- [Exercise A]: In the passage about Slovakia, what is named as the national drink?
- [Exercise B]: Carry on the passage about Slovakia from its last sentence.

- [Supplied text]:
** Begin **

Slovaks make up most of the country's population and Hungarians are the second largest ethnic grouping. Smaller numbers of Gypsies, Czechs, Germans, Poles, Russians, and Ukrainians also live in Slovakia.
The official language is Slovak. Czech, German, Hungarian, and Polish languages are also spoken, and the Gypsies speak Romany.
Most people in Slovakia are Roman Catholics, but the Orthodox Church and most Protestant denominations are also active. The country has also a small Jewish population. More than half of Slovakia's people live in towns and cities. The largest cities are Bratislava, Kosice, Trnava, Nitra, Presov, and Zilina.

Slovakia has about 18,300 kilometers (11,400 miles) of roads and others are still building up. Railroads and busses link all the major cities and many smaller towns. Bratislava and Kosice have an international airport as well as Poprad and Sliac have airports.

Folk art has a long tradition in Slovakia. Tourists can buy many objects made by folk artists e.g. baskets, glass paintings, pottery, and woodcarvings. Painted wooden houses and other forms of folk architecture are in many regions.

A typical Slovak food is the Bryndzove halusky (noodles with sheep's cheese). A plum brandy called Slivovica is a national drink, but the wine and the beer are also quite popular.

In Slovakia, the standard of living is higher than it is in many other formerly Communist countries in Europe as most families own automobiles, refrigerators, televisions, and washing machines. Many city families own weekend cottages.
Slovaks enjoy a variety of leisure activities. Many people attend soccer and hockey matches. Skiing is also very popular. Families enjoy camping, hiking, and mountain climbing in their free time. City residents often spend their evenings socializing with friends or attending cinema, ballets, concerts, operas, or plays.

** End **

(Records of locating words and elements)
** Begin **

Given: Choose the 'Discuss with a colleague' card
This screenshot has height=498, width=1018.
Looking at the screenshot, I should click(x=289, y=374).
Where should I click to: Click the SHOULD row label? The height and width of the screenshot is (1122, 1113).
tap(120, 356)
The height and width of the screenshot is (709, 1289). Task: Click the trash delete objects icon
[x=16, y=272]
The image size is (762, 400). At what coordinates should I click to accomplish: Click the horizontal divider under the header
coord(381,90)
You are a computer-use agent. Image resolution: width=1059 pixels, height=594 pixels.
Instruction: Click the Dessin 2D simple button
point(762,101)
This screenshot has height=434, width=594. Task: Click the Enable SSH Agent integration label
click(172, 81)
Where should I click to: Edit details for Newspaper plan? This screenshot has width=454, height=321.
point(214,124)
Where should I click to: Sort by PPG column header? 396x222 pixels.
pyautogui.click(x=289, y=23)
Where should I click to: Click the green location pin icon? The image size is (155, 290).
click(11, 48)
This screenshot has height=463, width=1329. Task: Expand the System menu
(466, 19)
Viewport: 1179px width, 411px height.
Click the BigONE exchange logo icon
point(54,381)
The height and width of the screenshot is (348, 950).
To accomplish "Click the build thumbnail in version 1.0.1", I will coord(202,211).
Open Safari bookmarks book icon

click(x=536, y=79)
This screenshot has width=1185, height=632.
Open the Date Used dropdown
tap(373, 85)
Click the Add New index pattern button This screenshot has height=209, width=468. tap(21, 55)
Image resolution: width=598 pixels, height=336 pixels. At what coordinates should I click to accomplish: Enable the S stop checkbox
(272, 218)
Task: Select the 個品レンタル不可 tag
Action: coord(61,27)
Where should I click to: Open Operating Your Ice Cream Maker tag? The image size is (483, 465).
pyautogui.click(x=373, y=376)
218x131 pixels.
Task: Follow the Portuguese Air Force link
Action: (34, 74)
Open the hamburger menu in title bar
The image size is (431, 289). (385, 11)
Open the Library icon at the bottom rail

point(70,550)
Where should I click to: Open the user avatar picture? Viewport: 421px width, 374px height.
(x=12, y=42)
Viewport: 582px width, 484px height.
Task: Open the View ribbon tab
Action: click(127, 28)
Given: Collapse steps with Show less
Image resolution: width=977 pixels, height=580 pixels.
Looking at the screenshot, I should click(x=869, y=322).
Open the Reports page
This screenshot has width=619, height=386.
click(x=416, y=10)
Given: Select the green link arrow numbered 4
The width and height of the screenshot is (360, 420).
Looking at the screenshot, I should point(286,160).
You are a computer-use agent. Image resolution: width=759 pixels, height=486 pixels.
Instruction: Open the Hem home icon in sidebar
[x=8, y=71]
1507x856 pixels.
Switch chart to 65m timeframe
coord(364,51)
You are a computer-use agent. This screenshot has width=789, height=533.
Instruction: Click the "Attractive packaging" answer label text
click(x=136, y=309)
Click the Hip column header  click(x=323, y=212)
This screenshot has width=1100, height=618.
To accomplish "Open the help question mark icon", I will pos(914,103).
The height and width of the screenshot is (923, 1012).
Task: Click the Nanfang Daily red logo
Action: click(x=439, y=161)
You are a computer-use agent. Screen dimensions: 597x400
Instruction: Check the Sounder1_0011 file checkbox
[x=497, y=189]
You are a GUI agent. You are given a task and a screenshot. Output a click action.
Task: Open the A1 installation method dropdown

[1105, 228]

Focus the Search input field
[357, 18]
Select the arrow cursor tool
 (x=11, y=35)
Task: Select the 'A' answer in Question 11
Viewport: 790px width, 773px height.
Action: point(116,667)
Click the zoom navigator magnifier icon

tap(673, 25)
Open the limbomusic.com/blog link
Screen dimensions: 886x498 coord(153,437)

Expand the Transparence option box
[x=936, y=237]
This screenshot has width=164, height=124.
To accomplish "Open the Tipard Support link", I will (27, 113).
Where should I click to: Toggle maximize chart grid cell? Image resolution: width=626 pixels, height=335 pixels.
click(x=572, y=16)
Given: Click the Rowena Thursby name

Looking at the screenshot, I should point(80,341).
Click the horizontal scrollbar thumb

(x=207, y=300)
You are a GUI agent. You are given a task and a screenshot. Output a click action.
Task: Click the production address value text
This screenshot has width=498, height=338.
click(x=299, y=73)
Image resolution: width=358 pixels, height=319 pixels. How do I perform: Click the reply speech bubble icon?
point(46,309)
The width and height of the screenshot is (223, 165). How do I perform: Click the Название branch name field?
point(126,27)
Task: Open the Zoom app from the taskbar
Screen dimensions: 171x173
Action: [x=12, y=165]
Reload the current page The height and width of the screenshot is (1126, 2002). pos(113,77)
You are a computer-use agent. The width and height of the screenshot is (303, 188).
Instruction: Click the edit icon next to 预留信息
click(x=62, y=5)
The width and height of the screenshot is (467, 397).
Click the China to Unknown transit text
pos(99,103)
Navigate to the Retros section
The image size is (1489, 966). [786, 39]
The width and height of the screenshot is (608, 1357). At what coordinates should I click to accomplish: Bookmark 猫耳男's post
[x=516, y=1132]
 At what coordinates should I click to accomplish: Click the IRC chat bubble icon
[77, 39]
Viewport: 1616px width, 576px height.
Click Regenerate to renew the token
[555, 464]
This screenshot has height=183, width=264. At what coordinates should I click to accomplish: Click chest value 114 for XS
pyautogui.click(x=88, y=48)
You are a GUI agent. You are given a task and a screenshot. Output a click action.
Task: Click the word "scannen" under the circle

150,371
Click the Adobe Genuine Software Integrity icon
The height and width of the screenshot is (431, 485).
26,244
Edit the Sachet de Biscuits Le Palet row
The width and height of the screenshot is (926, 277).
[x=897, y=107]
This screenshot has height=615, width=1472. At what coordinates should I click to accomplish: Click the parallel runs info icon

** End **

- [Final answer A]: A plum brandy called Slivovica.

- [Final answer B]:
Almost all adults in Slovakia can read and write. Children are required to attend nine years of elementary school and one years of secondary school. Many towns have different universities, but the Comenius University in Bratislava is Slovakia's leading university. In Slovakia, there are also many private educational facilities, and there is also a private foreign university.

Slovakia has many daily newspapers, magazines, journals, and the country has both state-owned and privately owned television stations.

In the history, Slovakia formed part of larger states. For example, Hungary ruled Slovakia from the 900's until 1918. Then, the Slovaks joined with the Czechs and with other local groups to form Czechoslovakia. In 1948, a few years after the Second World War, Communists took over Czechoslovakia's government. In 1989, the Communist government resigned and non-Communists came to power. After a while, the Czechs and Slovaks began to disagree about important economic and political issues, that's why, in mid-1992, Czech and Slovak decided to split Czechoslovakia into two nations. On Jan. 1, 1993, Czechoslovakia was replaced by Slovakia and the Czech Republic. Now, Slovakia is a parliamentary democracy.